There has been a significant increase in the number of people taking oral anticoagulation therapy over the past 10 years. In the UK, this has largely been the result of the publication of Scottish Intercollegiate Guideline (SIGN) guideline no.36, Antithrombotic Therapy (published in March 1999).1 Meanwhile, dental surgeons have shown a reluctance to perform even simple extractions on this group of patients because of the fear of complications, in particular postextraction bleeding.

This review examines five papers, one published as long ago as 1993, all of which have problems associated with their design. None of them described adequately all three of the parameters studied, nor randomisation, method of blinding and the reason for patient withdrawal. It is difficult, if not impossible, to compare the results described in these papers. The overall nonmajor bleeding rate is 5.5% for people continuing to take warfarin, but the paper by Souto and colleagues2 had a nonmajor bleeding rate of 24%. Those authors also reported that 33% of the control group reported a nonmajor bleeding episode.

The National Patient Safety Agency published a series of papers entitled Actions that can make anticoagulant therapy safer in March 2007 (www.npsa.nhs.uk/nrls/alerts-and-directives/alerts/anticoagulant/), including a section on the management of individuals who require dental surgery. The North West Medicines Information Centre section also updated their guidance at the same time.3 These publications were not identified as the search strategy was not designed to identify grey literature.

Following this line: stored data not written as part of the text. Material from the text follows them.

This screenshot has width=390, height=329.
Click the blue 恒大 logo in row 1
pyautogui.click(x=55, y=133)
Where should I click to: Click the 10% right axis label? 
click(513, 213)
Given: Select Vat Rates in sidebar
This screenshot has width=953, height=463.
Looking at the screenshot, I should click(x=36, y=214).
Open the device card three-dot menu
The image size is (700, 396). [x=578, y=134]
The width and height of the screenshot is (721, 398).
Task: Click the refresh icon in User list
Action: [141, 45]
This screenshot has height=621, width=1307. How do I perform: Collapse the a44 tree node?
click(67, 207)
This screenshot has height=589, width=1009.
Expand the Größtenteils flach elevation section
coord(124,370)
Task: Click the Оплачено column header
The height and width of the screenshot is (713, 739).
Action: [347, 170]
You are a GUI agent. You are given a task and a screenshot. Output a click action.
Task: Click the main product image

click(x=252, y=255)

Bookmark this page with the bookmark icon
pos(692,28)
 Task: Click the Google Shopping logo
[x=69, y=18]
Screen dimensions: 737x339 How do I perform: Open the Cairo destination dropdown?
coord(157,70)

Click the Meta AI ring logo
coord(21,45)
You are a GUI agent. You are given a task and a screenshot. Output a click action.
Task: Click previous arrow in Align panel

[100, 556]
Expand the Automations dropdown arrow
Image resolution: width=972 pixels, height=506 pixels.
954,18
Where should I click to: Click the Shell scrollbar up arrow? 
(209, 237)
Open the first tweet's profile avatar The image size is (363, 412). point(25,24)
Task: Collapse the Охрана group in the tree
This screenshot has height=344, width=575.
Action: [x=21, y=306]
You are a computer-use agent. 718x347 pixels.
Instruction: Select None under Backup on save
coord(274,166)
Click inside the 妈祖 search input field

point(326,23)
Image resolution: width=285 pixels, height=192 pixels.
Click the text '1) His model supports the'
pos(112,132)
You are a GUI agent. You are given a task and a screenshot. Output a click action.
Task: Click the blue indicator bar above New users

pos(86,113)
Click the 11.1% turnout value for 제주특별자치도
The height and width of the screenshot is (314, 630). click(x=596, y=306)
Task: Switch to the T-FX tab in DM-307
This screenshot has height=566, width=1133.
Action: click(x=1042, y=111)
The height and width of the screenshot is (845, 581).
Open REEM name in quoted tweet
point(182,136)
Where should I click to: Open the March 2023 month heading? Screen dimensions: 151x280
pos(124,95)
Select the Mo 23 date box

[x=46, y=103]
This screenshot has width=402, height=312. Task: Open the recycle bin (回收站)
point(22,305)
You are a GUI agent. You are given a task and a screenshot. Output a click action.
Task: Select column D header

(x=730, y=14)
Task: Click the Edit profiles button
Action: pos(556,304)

A major problem associated with the treatment of people who are taking oral anticoagulation is that warfarin interacts with many other medications, and even foods. A comprehensive list is available in the British National Formulary. The aim of treatment is to maintain the INR (International normalised ratio of prothrombin time) within a set range but it has been suggested that, at any particular time, up to 30% of patients have an INR outside their therapeutic range. People who are about to undergo oral surgery procedures should therefore have their INR checked no more than 3 days prior to treatment. This paper by Nematullah et al., on the contrary, focuses on the trial evidence of warfarin use in patients undergoing elective dental procedures and does not make any recommendations regarding pretreatment checks.The analysis does support the widely held view that interruption of patients' oral anticoagulation is not required; within the UK, however, a pretreatment INR check is recommended before any extraction or minor surgical procedure.